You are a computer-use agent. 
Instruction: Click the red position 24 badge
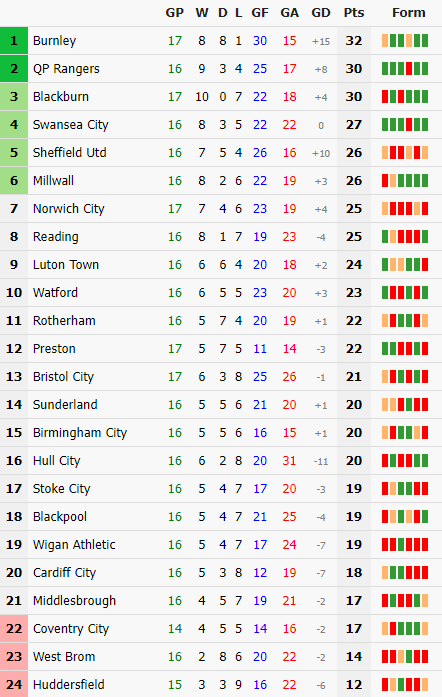click(x=14, y=685)
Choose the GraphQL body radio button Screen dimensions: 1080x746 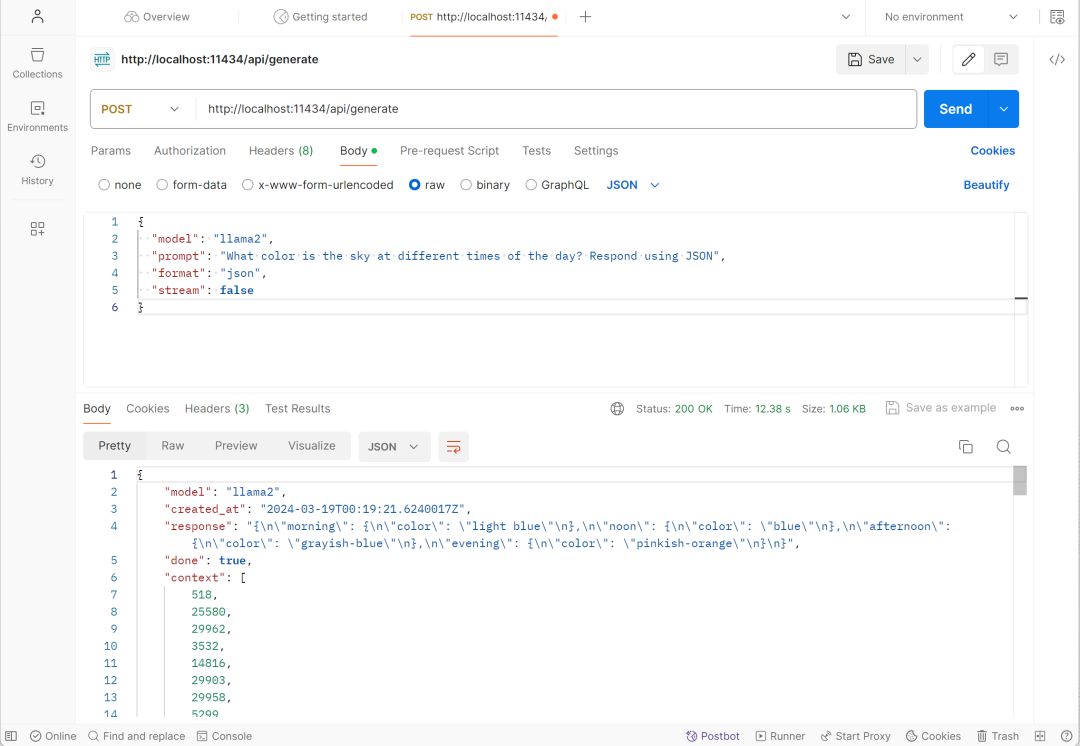pos(532,185)
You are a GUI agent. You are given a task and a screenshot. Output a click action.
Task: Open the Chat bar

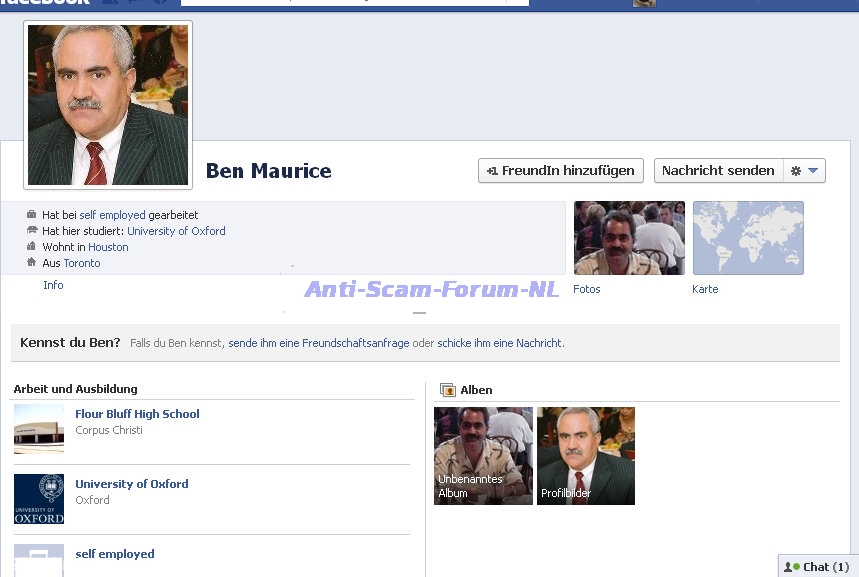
════════════════
WORK REQUIRED: Nothing but the lines from the one holding "You are a GUI" through the final line of the records above belongs in the answer, each retyped exactly; omit the pictures.

FINISHED EXERCISE:
You are a GUI agent. You are given a task and a screenshot. Output a click action.
Task: Open the Chat bar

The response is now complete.